Venous insufficiency (varicose veins), Overweight (decreased venous return to heart from increased pressure from fat on veins compressing them and leading to stasis), Prior saphenectomy, Prior pelvic radiation or malignancy, Previous tibial fractures, Pregnancy, Filariasis (a parasitic disease in which your lymphatics are damaged and blocked from the parasite).
Cellulitis Microbiology

Cellulitis is usually caused my bacteria that are found on the skin, mainly beta-hemolytic streptococcus, but also Staphylococcus aureus, Pseudomonas if there is a puncture wound, and pasteurella and erysipelothrix if the wound is due to animal contact.
Cellulitis Diagnosis

Most common findings are redness, warmth and tenderness. The hallmarks of inflammation. If these are not present, start looking for something else. Cellulitis is also accompanied with lymphadenopathy and lymphangitis commonly. Abscess may be seen in severely immunocompromised patients or patients presenting with long-standing cellulitis. Systemic features are rare, unless presentation is late, but patients may have fever, chills, and myalgias.

Cultures are usually not sent, because they are often contaminated by commensal bacteria that are not the culprits. Blood and skin cultures however may be sent if there is signs of sepsis, water or animal exposure, recurrent infection, no response to treatments, risk factors for recurrence (lymphedema)


Cellulitis Prognosis

Cellulitis is overall slow to resolve and requires 10-14 days of treatment with antibiotics, usually intravenous.
Cellulitis Treatment

Treatment should be started immediately with empiric antibiotics to cover the most common cultprits, beta-hemolytic Streptococcus and Staphylococcus aureus, Ancef 1-2g IV q8h or Nafcillin 2g IV q4h. Vancomycin is used if there is a severe infection or the infection is associated with dead tissue.
Drug-Resistant Cellulitis

Linezolid, daptomycin, and tigecycline are used.

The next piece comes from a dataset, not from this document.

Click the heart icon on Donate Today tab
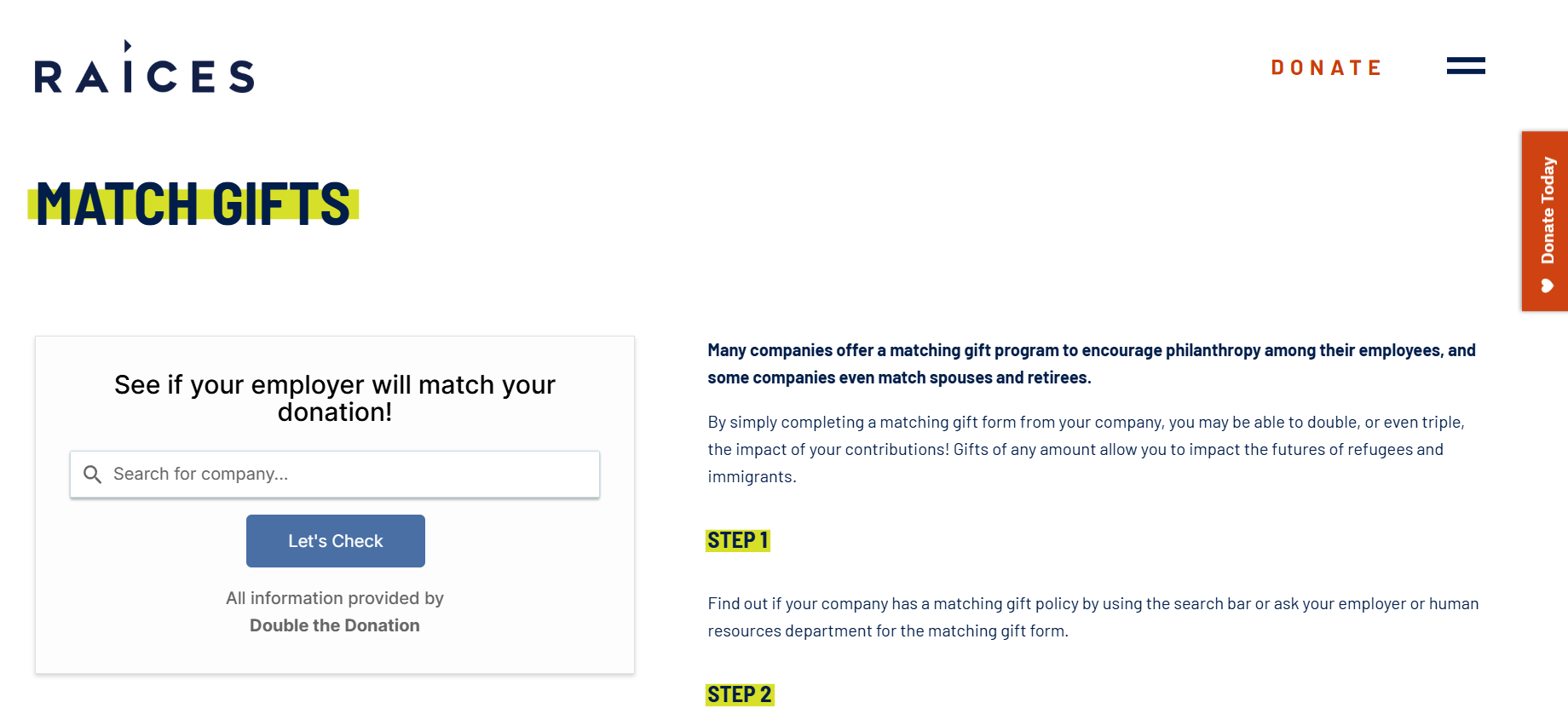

If the patient is stable, non-toxic, and able to keep their limbs elevated, with guaranteed follow-up and monitoring, then the patient may be treated as an outpatient with oral therapy, Keflex 500 mg po every 6 hours. Clindamycin if allergic to penicillin.
Cellulitis and Immunocompromised Patients

If immunocompromised, treatment is with clindamycin, ceftriaxone, and ciprofloxacin, as polymicrobil coverage is required.